There are three exceptions in which Medicare may pay for certain types of health care services received in a foreign hospital:
- Client is in the U.S. when a medical emergency happens, and the foreign hospital is closer than the nearest U.S. hospital that your client can be treated at.
- If your client is traveling through Canada without reasonable delay by the most direct route between Alaska and another state, when a medical emergency occurs, and the Canadian hospital is closer than the nearest U.S. hospital that can treat your client. Note: Medicare determines on a case-by-case basis what qualifies as “without unreasonable delay”.
- Your client lives in the U.S. and the foreign hospital is closer to their home than the nearest U.S. hospital that your client can be treated at, regardless of if it is a medical emergency.
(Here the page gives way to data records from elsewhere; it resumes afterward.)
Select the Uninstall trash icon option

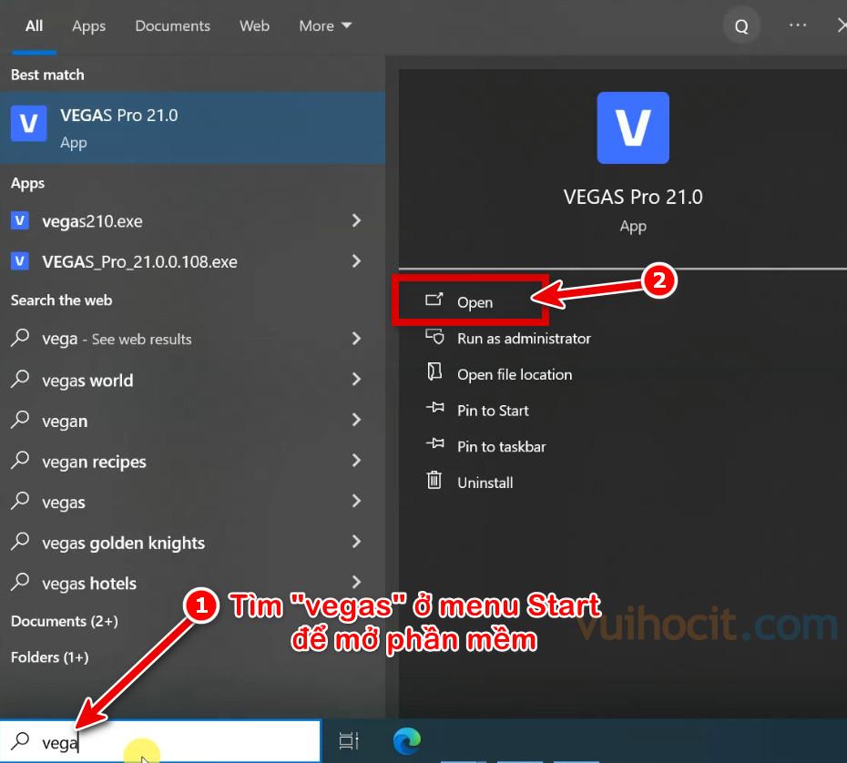point(485,483)
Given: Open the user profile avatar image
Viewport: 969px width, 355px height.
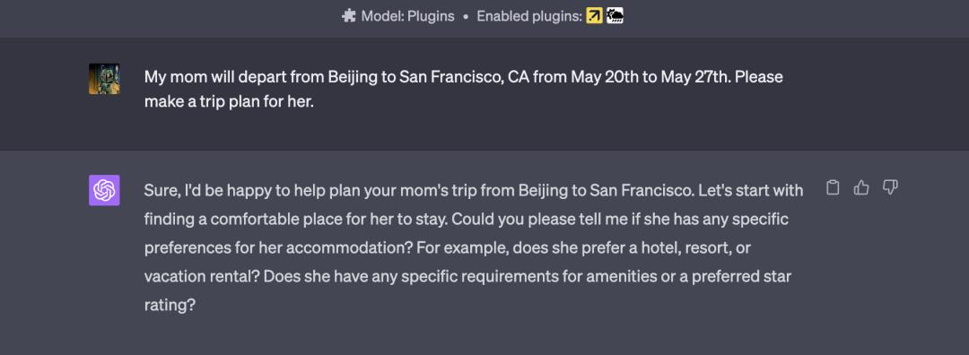Looking at the screenshot, I should [104, 79].
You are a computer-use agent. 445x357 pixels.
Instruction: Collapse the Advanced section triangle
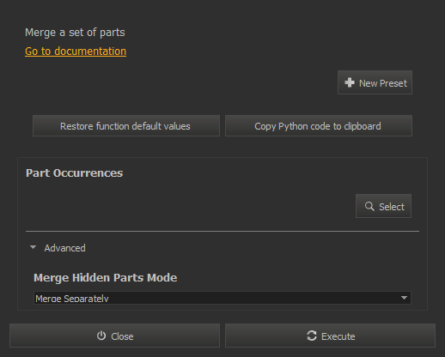34,247
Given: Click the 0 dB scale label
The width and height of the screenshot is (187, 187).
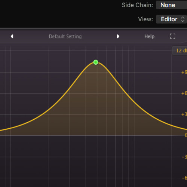Looking at the screenshot, I should 186,135.
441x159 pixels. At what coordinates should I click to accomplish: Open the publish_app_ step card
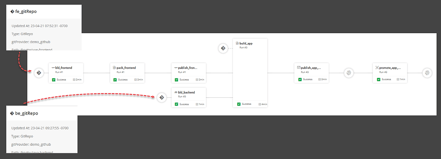(x=311, y=73)
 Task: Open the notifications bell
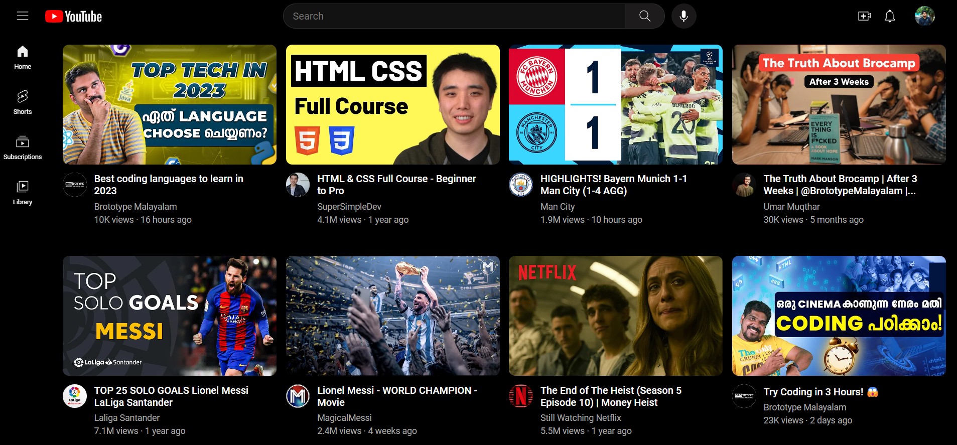[890, 16]

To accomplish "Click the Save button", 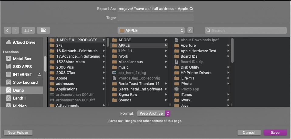I will tap(275, 132).
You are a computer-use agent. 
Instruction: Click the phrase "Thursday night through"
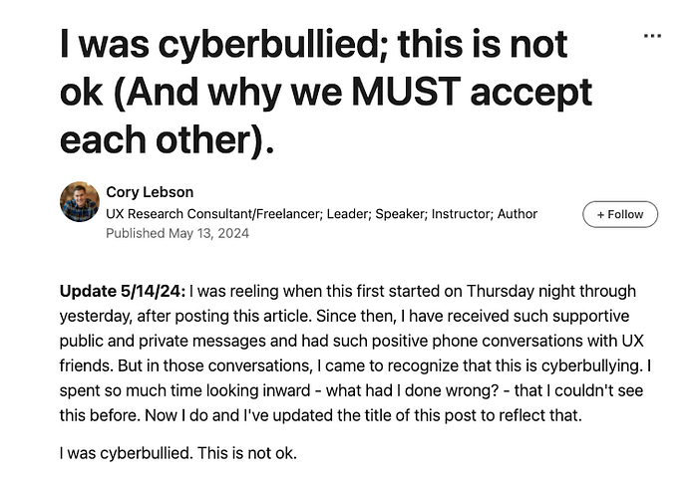pyautogui.click(x=551, y=291)
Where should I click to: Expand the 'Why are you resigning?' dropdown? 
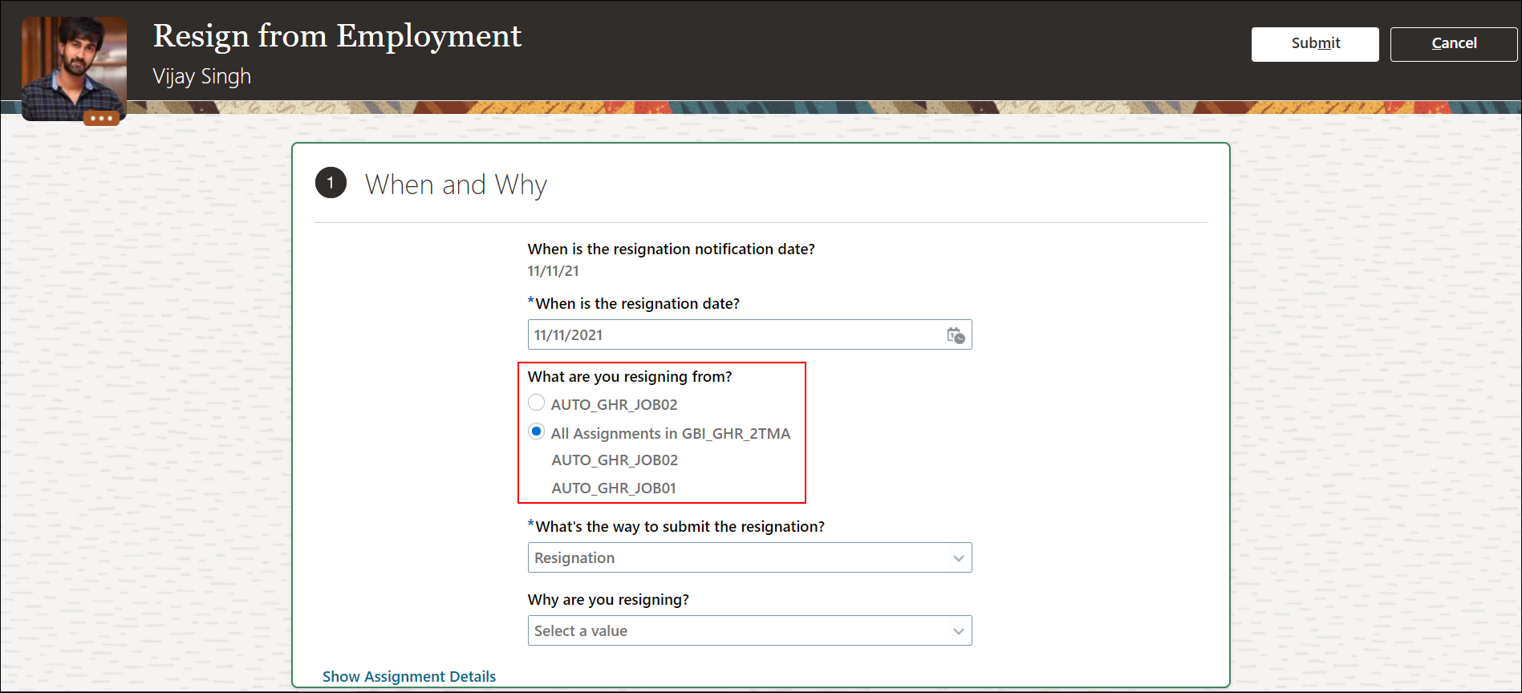(x=738, y=631)
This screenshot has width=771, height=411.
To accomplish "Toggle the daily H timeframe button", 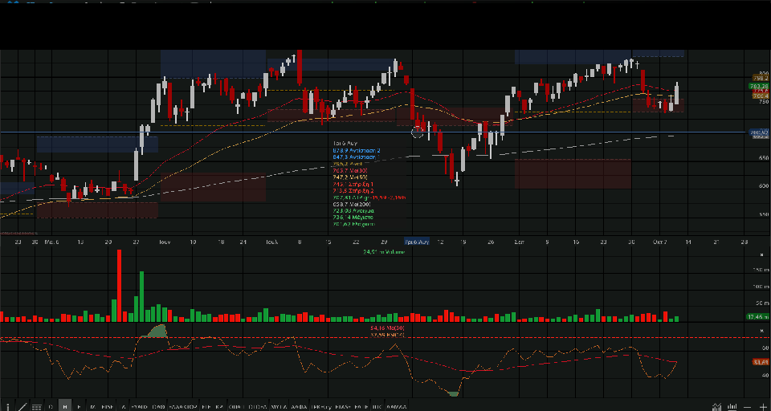I will 65,406.
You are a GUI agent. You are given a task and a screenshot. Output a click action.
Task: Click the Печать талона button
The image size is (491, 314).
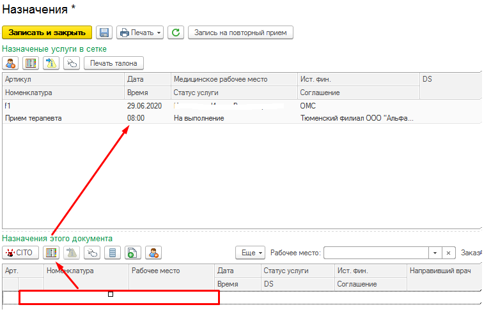pos(114,63)
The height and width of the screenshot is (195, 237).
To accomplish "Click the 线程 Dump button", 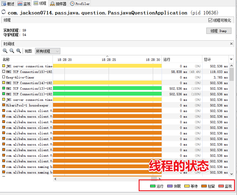I will point(219,31).
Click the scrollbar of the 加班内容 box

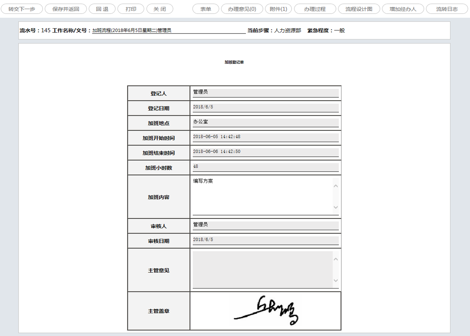[x=336, y=195]
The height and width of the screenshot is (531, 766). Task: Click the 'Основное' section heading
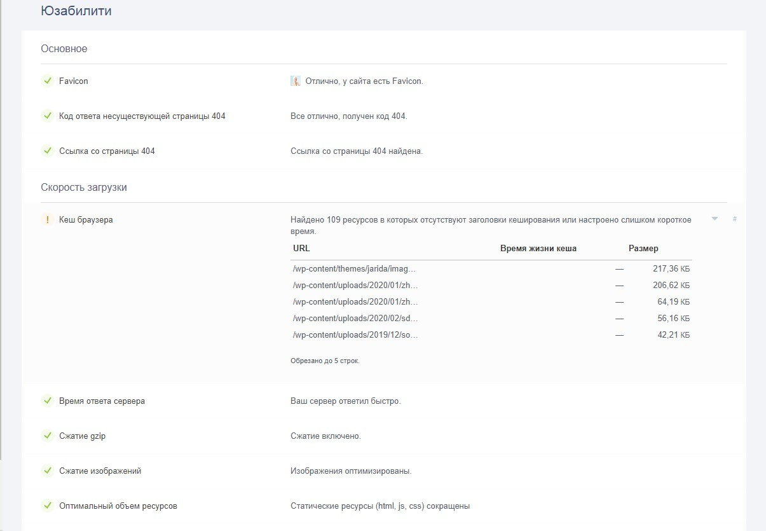[64, 49]
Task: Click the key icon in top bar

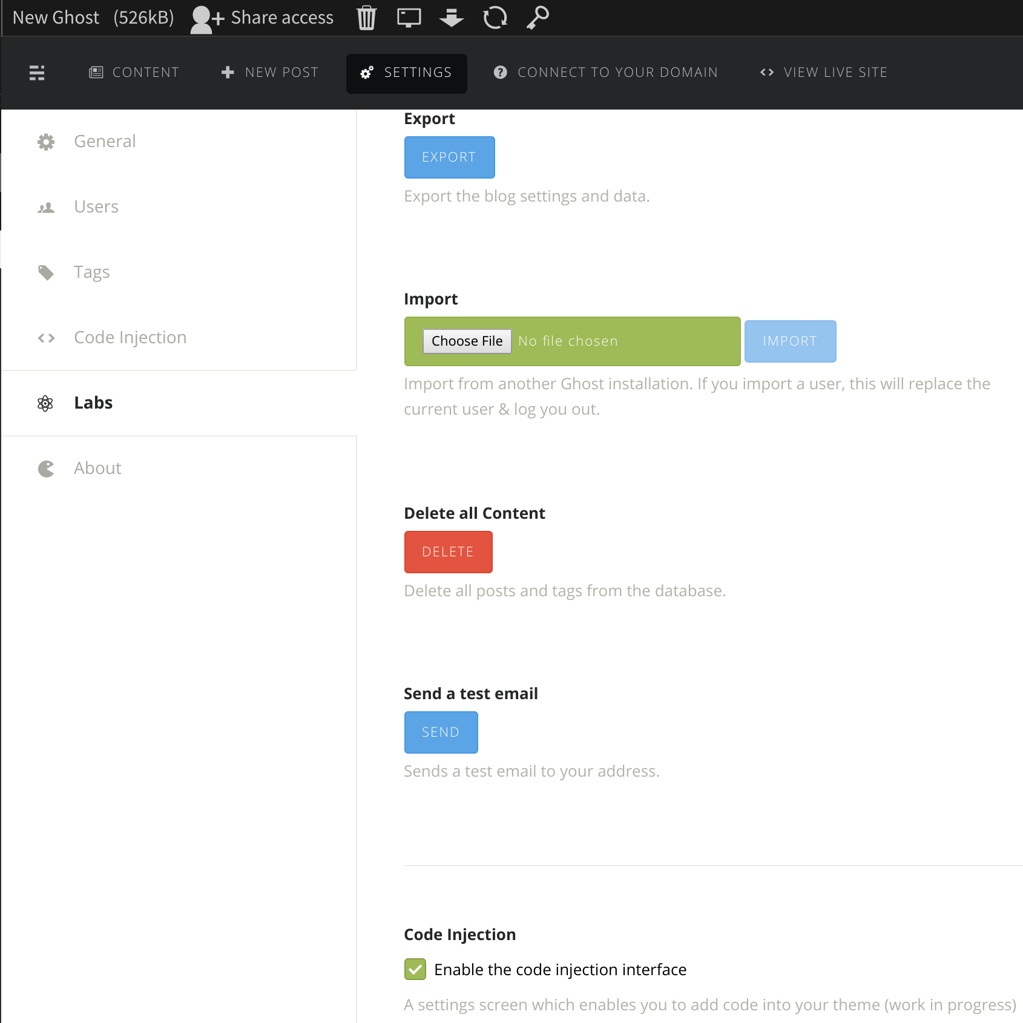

In addition, Medicare will not pay for any dialysis treatments outside of the U.S. unless it is one of the 3 situations described above. Medicare does not cover over the counter or prescription drugs purchased outside of the U.S.
Medicare may cover medically necessary health care services received on a cruise ship if:
- The doctor is allowed under certain laws to provide medical services on the cruise ship.
- The ship is in a U.S. port no more than 6 hours away from a U.S. port when the services are rendered, regardless of whether it’s an emergency.
Medicare does not cover health care services received when the ship is more than 6 hours away from a U.S. port.
U.S. hospitals are required to submit claims to Medicare for you, however foreign hospitals are not. If your client is admitted to a foreign hospital under one of the situations described above, and the hospital does not submit the claim to Medicare, your client will be responsible for paying the full bill to the provider. Your client will then need to submit an itemized bill to Medicare for the tending doctor, inpatient and ambulance services.
A cruise ship doctor must submit the Medicare claim, or the client can file the claim directly to Medicare in these rare circumstances.
What about Medicare supplement (Medigap) insurance policy?
Most Medigap plans provide some sort of foreign travel emergency health coverage with a lifetime limit of $50,000. These Medigap plans:
- Pay 80% of the billed charges for certain medically necessary emergency care outside the U.S., once the $250 annual deductible is met.
- Cover foreign travel emergencies if it occurs during the first 60 days of your trip and if Medicare doesn’t cover the care.
The above reasons are why it is important to discuss any plans your client has regarding traveling outside of the U.S. A Medigap plan can help cover some of the unexpected expenses that may occur during international travel. Be sure to help your client select the right plan with the correct coverage for potential international travel.